The Negotiatoris replete with back channel exchanges, secret meetings, frenetic messages and persistent phone calls.“ It was all so difficult and horribly maddening,” Baskin confesses. “I kept telling myself not to give up[and] I vowed not to give up until Gilad was home.” Finally, with Egyptians acting as a go-between, a deal was consummated. “Sworn enemies had managed to meet in the middle,” writes Baskin, as the final list of Palestinian prisoners to be released in return were agreed upon. David Meidan told Baskin that without him the swap could never have been completed. Everyone—Gilad Schalit and a large number of Palestinians went home. It appears Baskin knows nothing about the fate of the Palestinians but he has followed Schilat. who spent years hidden underground, but was never abused, and was even given a TV and allowed to watch sporting events with his captors. Early on he was offered his freedom provided he converted to Islam and marries a Moslem woman. When he reached home, observers said he seemed to be suffering from PTSD but now travels abroad and is interested in sports writing, having once covered the NBA.
But what of ordinary Israelis whose family members had been killed or maimed by the freed prisoners? The widow of his wife’s cousin who was murdered in 2005 was furious at Baskin, seething and weeping because four of the six men who killed her husband had been freed. “The man who had butchered her husband with his own hands,” Baskin notes, not without remorse but without apology. The scene was most recently repeated in October 2013 when 26 Palestinian prisoners, all of whom were jailed for killing Israeli civilians, were released, presumably in a trade allowing the construction of some 1,500 new apartments on the West Bank and also to ease Americans concerns about the Israeli-Palestinian issue.

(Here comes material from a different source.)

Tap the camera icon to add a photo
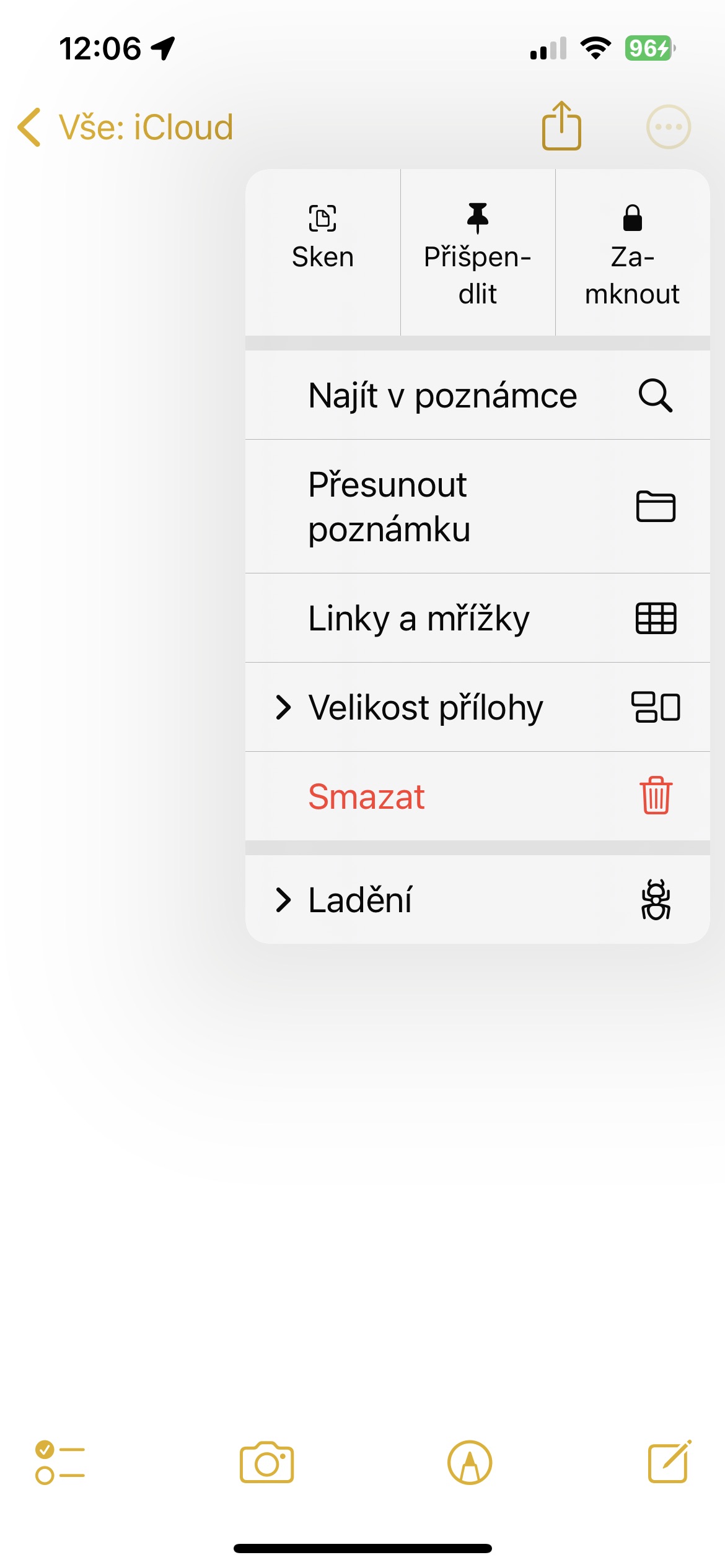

The new deal brought the same cries of Israeli anguish as the earlier one, horrified by the killings of family members.. One grieving relative asked, on Ynet, the daily newspaper Yediot Achronot’s blog, Why? “For what? One thousand houses?” A McClatchy report about the latest release describes a woman whose father was stabbed to death in 1991 crying out “The justice system did no justice. They stuck one last knife in our back.”
Still, ordinary Palestinians are victims too. Driven out of their homes in 1948 and their properties on the West Bank taken by Jewish settlers, the mutual fears and hatreds continue. In Baskin’s interview, Ghazi Hamid explains the Palestinian side: “We are still under occupation, we have no borders, we have no sovereignty, and we have nothing. I think Israel has to end the occupation over us and get out. After that you can talk about peace.”
All the same, echoing Israelis like Baskin, Mahmoud Damouni, the brother of Ahmad, one of the freed prisoners, who was convicted of killing an army reservist and civilian in 1990, told Israel Radio in Hebrew, “Enough, we were killed and you were killed. Every house in Gaza and the West Bank has a prisoner, someone who was killed…and There are many such Jewish houses. And I say to the two sides, enough.”
So the argument goes on endlessly, with far too many on both sides persuaded of the absolute justice of their case. cHow? Only by negotiating “via a secret direct back channel. So I continue my efforts.”